One of the features removed is the front light bar, with now just the narrow headlights remaining.

Tesla has been teasing the release of “more affordable models” since last year, but there’s been confusion around what Tesla plans to release.

As we have reported for almost a year, CEO Elon Musk canceled Tesla’s planned “$25,000 EV” in favor of stripped-down versions of its Model 3 and Model Y.

Due to Tesla still referring to them as “new, more affordable models”, many people believed that Tesla would still bring to market new, cheaper models.

In fact, the automaker initially stated that it would arrive in the “first half of 2025.”

The first half of 2025 came and went without new, cheaper models. Instead, Tesla claimed that the “first build” of the new model was produced in June, and it will launch later this year.

In July, Musk finally confirmed that the first “new affordable model” is in fact simply a Model Y.
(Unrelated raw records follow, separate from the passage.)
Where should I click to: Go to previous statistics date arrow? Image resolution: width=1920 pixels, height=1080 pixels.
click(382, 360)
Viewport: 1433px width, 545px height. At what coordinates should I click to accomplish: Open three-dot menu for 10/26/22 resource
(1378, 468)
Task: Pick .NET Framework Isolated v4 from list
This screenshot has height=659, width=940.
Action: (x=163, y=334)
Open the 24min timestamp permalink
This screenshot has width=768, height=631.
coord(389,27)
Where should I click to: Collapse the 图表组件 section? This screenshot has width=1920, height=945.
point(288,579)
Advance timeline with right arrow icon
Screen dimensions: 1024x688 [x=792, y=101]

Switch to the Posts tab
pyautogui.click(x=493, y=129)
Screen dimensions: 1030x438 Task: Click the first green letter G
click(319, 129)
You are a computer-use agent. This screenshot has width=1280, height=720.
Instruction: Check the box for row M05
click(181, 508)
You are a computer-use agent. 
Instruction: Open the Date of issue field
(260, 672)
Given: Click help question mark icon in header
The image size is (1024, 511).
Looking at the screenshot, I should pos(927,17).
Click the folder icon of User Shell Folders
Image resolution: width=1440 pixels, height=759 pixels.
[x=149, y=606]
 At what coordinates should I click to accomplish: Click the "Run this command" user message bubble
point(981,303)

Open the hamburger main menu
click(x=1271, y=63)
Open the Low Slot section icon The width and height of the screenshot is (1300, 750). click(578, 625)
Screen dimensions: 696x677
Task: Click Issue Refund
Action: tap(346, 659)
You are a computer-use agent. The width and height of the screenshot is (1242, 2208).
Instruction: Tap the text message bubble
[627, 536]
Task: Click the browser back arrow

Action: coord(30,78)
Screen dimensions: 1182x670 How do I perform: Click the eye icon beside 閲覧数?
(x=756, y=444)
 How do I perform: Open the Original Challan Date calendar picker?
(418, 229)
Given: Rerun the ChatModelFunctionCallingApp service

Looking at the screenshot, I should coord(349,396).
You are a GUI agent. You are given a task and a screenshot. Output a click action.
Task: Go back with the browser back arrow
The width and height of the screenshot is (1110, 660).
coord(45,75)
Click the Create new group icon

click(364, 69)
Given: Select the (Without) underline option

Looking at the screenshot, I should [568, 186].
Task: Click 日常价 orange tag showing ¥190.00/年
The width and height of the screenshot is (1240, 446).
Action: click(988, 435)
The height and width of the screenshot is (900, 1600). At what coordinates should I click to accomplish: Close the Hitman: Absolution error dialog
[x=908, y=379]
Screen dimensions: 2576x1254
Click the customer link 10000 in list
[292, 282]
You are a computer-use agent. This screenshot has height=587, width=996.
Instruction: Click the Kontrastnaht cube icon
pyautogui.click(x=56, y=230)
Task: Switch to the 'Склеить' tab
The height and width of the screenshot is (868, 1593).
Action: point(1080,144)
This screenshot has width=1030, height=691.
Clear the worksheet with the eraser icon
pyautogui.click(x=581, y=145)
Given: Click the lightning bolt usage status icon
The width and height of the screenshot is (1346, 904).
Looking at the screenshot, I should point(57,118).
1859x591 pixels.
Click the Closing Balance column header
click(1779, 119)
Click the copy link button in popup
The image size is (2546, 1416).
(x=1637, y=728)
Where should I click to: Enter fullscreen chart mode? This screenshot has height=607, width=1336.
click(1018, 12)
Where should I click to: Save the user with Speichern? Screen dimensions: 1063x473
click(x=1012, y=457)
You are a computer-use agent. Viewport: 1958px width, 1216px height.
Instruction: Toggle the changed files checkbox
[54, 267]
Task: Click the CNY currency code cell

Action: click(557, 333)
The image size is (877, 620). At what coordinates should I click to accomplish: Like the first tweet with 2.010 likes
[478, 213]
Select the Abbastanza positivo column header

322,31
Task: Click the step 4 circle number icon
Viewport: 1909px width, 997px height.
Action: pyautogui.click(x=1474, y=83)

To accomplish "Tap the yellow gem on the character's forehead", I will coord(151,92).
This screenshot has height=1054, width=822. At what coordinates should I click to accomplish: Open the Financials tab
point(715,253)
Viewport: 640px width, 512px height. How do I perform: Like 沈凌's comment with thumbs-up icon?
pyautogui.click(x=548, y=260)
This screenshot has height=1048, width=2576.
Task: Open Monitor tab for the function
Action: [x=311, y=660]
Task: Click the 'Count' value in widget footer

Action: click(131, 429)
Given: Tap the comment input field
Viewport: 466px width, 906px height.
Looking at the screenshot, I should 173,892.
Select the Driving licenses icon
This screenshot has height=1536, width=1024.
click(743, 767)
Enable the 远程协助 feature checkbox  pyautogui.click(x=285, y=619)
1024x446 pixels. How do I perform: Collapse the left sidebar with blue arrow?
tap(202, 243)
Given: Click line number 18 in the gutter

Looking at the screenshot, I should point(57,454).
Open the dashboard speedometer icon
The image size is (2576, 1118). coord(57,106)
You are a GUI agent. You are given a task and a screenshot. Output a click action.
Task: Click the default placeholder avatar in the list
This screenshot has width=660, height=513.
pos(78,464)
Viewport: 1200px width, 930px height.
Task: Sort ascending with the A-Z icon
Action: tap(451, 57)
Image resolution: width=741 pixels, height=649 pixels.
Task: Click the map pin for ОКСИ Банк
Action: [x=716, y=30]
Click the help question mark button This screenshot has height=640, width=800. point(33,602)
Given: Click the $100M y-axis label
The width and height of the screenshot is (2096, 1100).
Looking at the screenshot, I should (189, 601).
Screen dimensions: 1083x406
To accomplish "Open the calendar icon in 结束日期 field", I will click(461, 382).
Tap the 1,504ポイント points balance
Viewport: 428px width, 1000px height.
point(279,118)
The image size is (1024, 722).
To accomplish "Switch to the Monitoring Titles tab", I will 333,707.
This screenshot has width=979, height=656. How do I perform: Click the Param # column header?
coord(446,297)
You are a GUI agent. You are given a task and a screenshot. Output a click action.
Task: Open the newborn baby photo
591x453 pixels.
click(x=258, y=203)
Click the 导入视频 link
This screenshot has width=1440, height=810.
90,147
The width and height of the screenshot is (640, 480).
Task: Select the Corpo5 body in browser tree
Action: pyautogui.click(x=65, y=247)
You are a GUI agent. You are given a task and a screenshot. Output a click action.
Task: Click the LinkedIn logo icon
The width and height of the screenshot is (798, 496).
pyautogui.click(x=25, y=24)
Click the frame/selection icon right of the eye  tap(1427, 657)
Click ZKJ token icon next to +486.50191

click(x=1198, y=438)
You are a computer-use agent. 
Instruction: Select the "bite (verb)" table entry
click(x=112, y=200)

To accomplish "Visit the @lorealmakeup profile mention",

The new stripped-down Model Y is codenamed E41 and is expected to feature cheaper materials and fewer features than the normal Model Y, which starts at $45,000 in the US.

It is expected to be equipped with more affordable materials, such as a textile interior, and to lose the Model Y’s glass roof, as well as features like the rear screen and more.

Electrek’s Take

The problem with this program is that, rather than launching a brand-new model, it will mostly cannibalize Tesla’s existing Model Y sales.

At best, it will boost Model Y demand by ~10-15% when Tesla’s production capacity is operating at ~60%.

And to achieve that, I think the variant needs to be closer to $35,000 than the $40,000 we have seen in leaks earlier.

If that’s the case, I think it will do the same thing at the Cybertruck RWD that only lasted a few months because people felt they lost too many features for the $10,000 price difference.